● Passage fourni:
———
Ainsi l’on avait beau faire passer le procès de la cour d’assises au tribunal civil, de l’article le plus étroit sur la presse à l’article le plus large du Code, toujours il fallait revenir à l’accusation précise que j’avais portée, qui était vraie ou fausse, mais qui ne pouvait être confirmée ou démentie que par les témoignages de ceux qui savaient ou de ceux qui avaient recueilli leurs confidences. Ou il fallait supprimer le procès lui-même, décider que l’ancienne et la nouvelle demande de la veuve d’Henry étaient également irrecevables, juger que les tribunaux ni les cours n’ont qualité pour écrire l’histoire.
———
● Matériel:
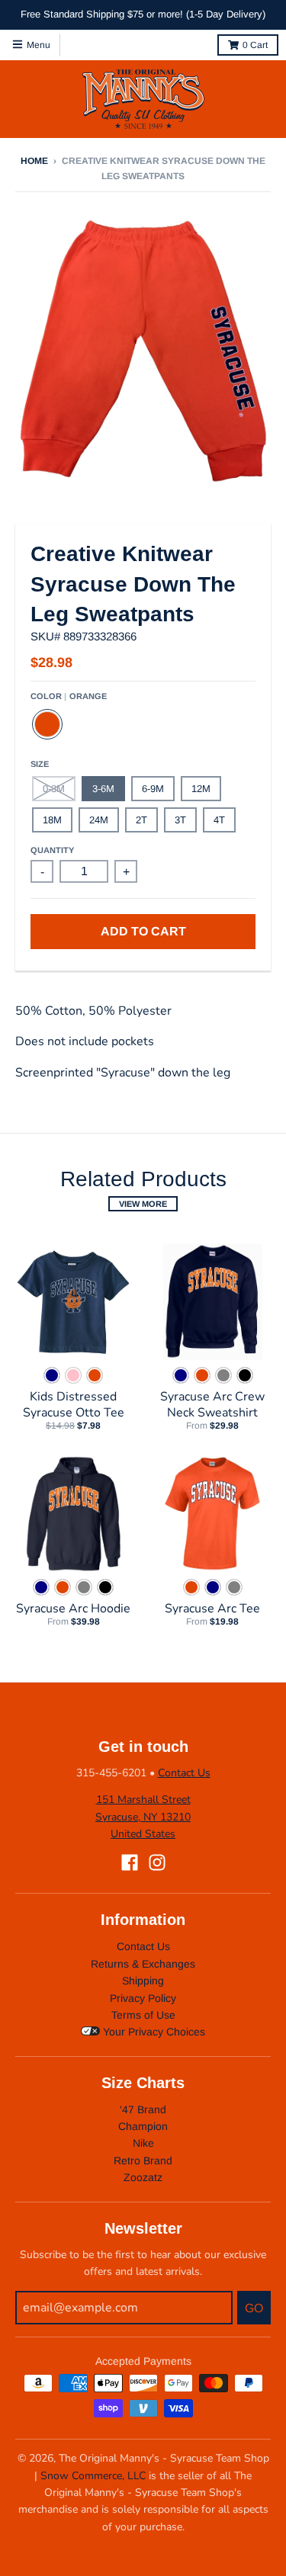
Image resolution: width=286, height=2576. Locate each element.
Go (254, 2308)
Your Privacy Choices (152, 2032)
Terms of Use (143, 2015)
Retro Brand (143, 2160)
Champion (143, 2126)
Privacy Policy (143, 1998)
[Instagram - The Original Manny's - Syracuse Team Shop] (157, 1862)
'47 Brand (143, 2109)
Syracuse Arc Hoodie (73, 1608)
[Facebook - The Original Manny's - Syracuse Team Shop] (130, 1862)
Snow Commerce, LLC (93, 2476)
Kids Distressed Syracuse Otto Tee (73, 1404)
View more (143, 1203)
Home (34, 161)
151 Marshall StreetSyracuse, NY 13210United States (143, 1816)
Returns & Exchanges (143, 1964)
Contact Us (184, 1773)
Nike (143, 2143)
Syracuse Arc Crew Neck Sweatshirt (212, 1404)
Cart (255, 45)
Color (69, 696)
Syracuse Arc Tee (212, 1608)
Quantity (52, 850)
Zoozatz (143, 2177)
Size (40, 763)
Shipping (143, 1981)
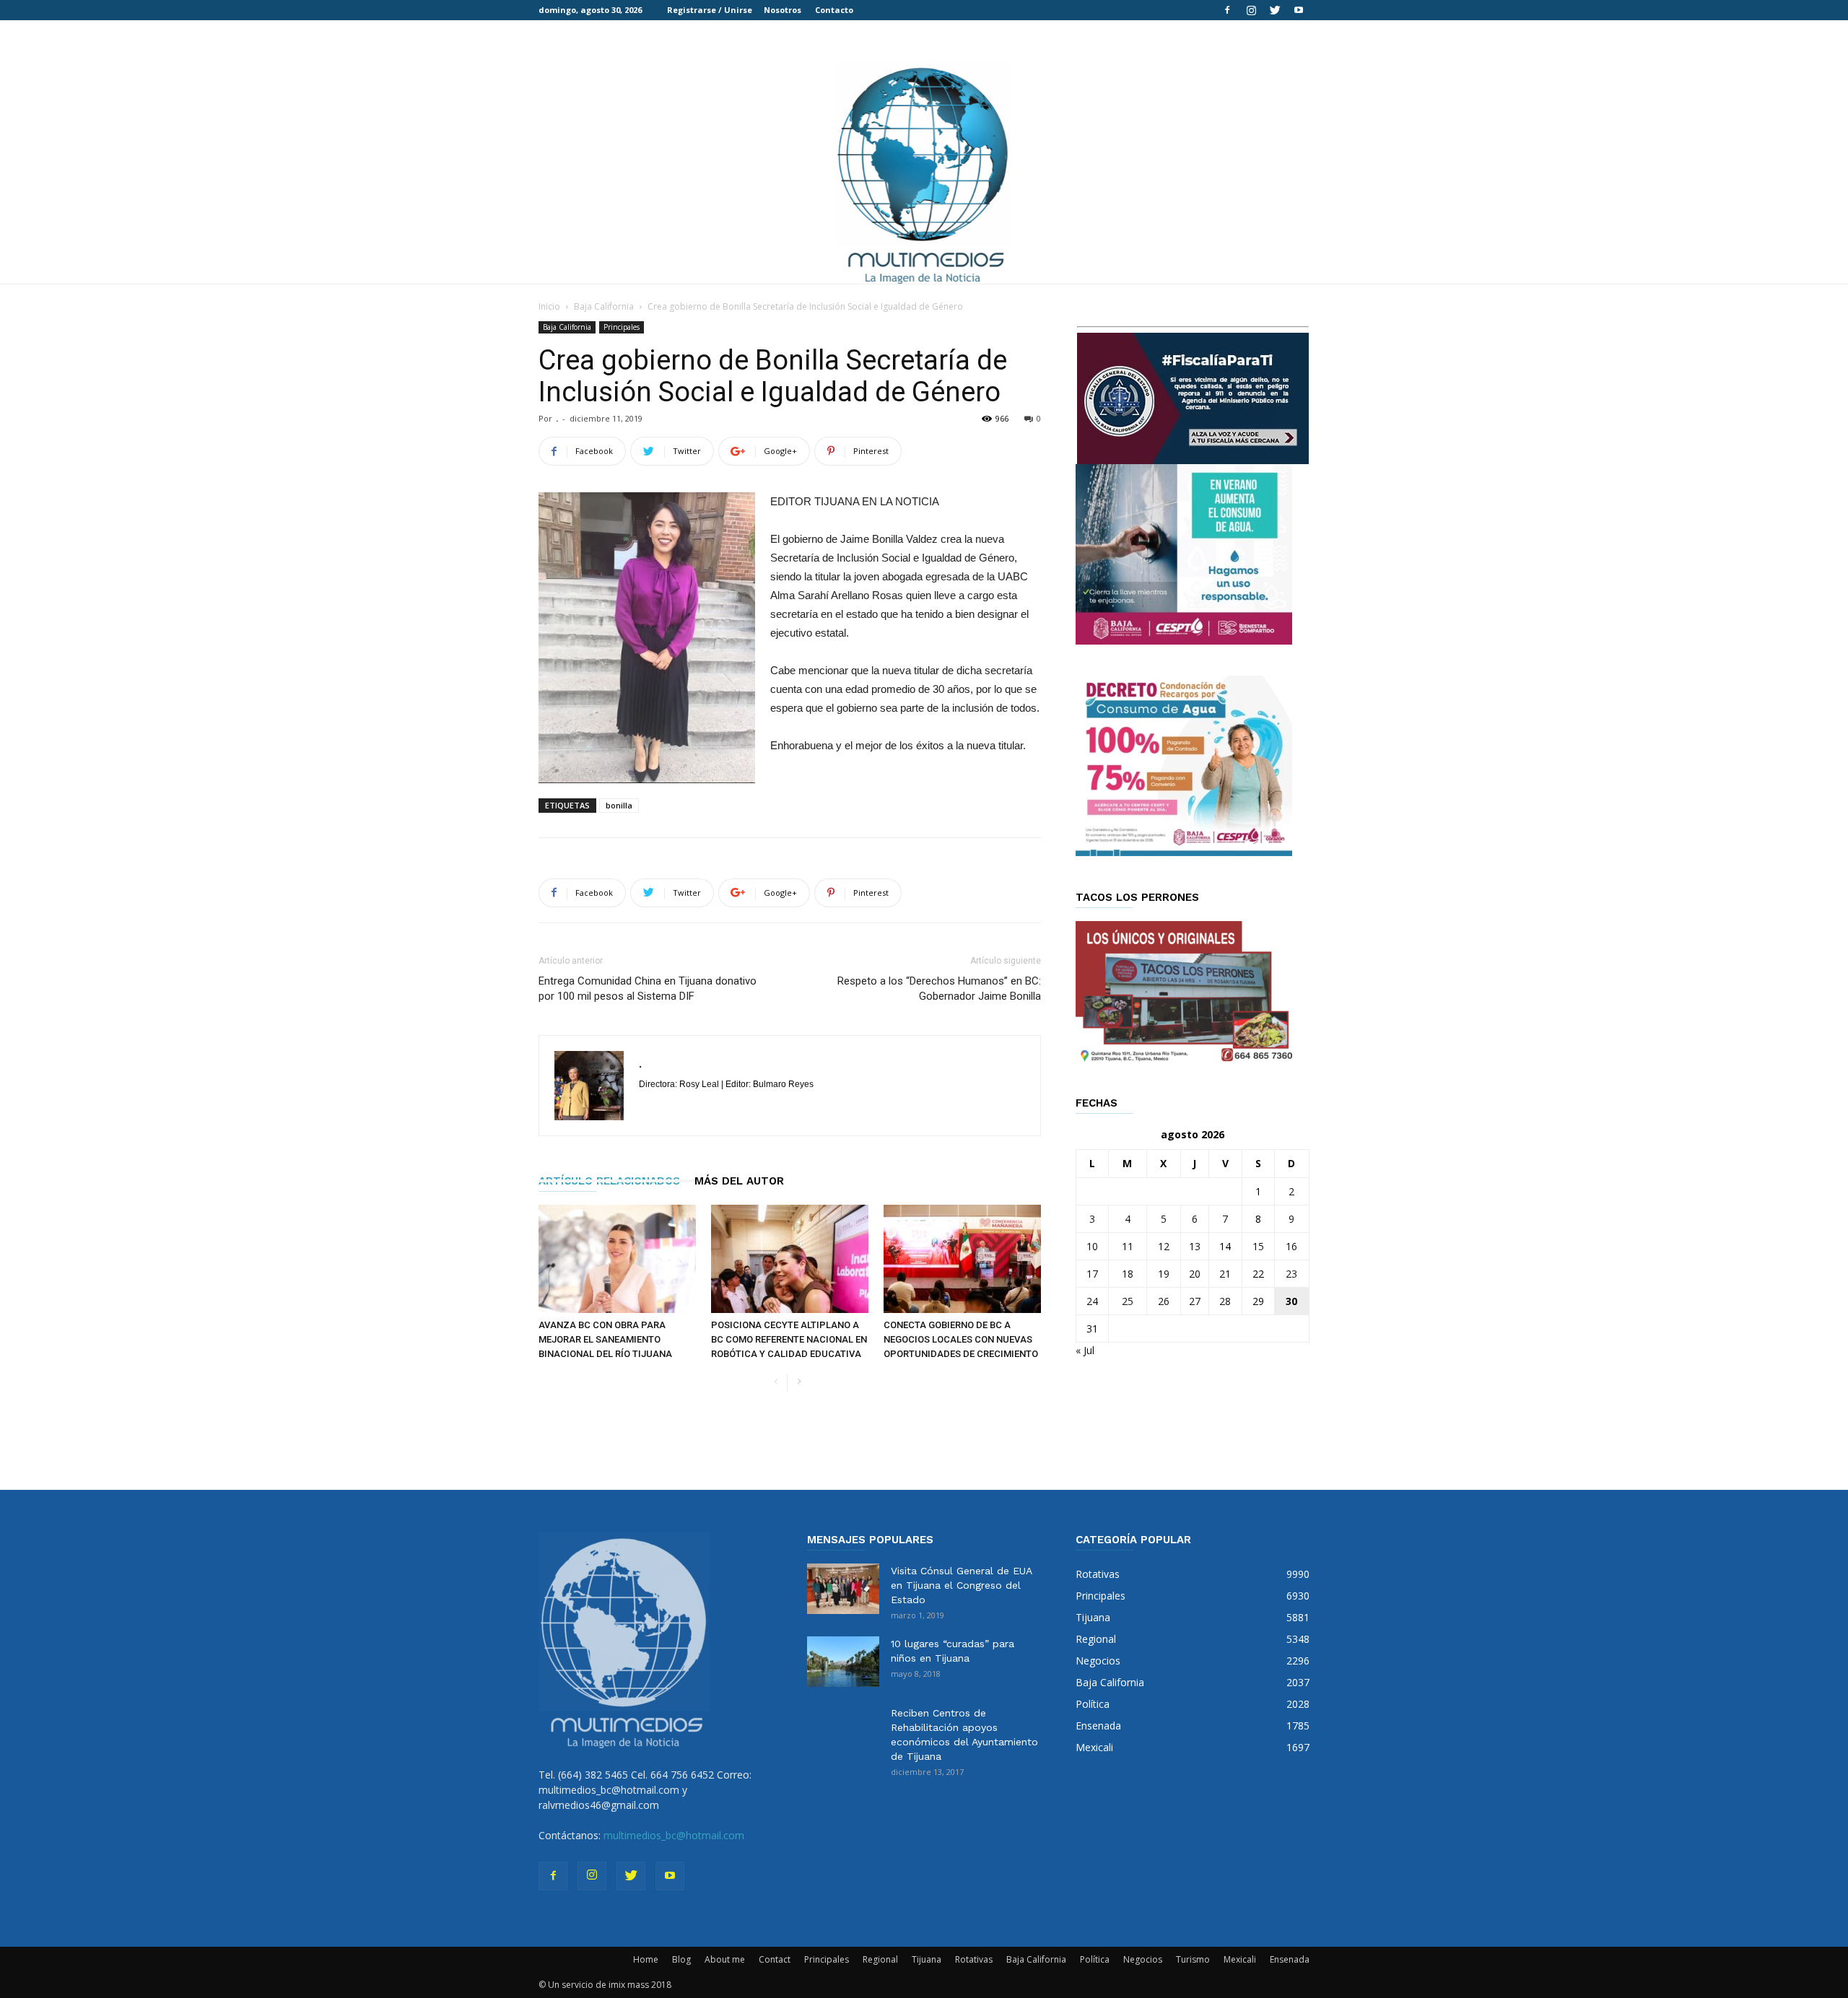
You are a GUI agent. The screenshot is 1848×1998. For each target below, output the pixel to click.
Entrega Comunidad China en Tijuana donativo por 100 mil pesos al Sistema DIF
———
● Problème à résoudre: Transcrivez le passage fourni de « Ainsi l’on avait » à « pour écrire l’histoire. ».

● Réponse:
Ainsi l’on avait beau faire passer le procès de la cour d’assises au tribunal civil, de l’article le plus étroit sur la presse à l’article le plus large du Code, toujours il fallait revenir à l’accusation précise que j’avais portée, qui était vraie ou fausse, mais qui ne pouvait être confirmée ou démentie que par les témoignages de ceux qui savaient ou de ceux qui avaient recueilli leurs confidences. Ou il fallait supprimer le procès lui-même, décider que l’ancienne et la nouvelle demande de la veuve d’Henry étaient également irrecevables, juger que les tribunaux ni les cours n’ont qualité pour écrire l’histoire.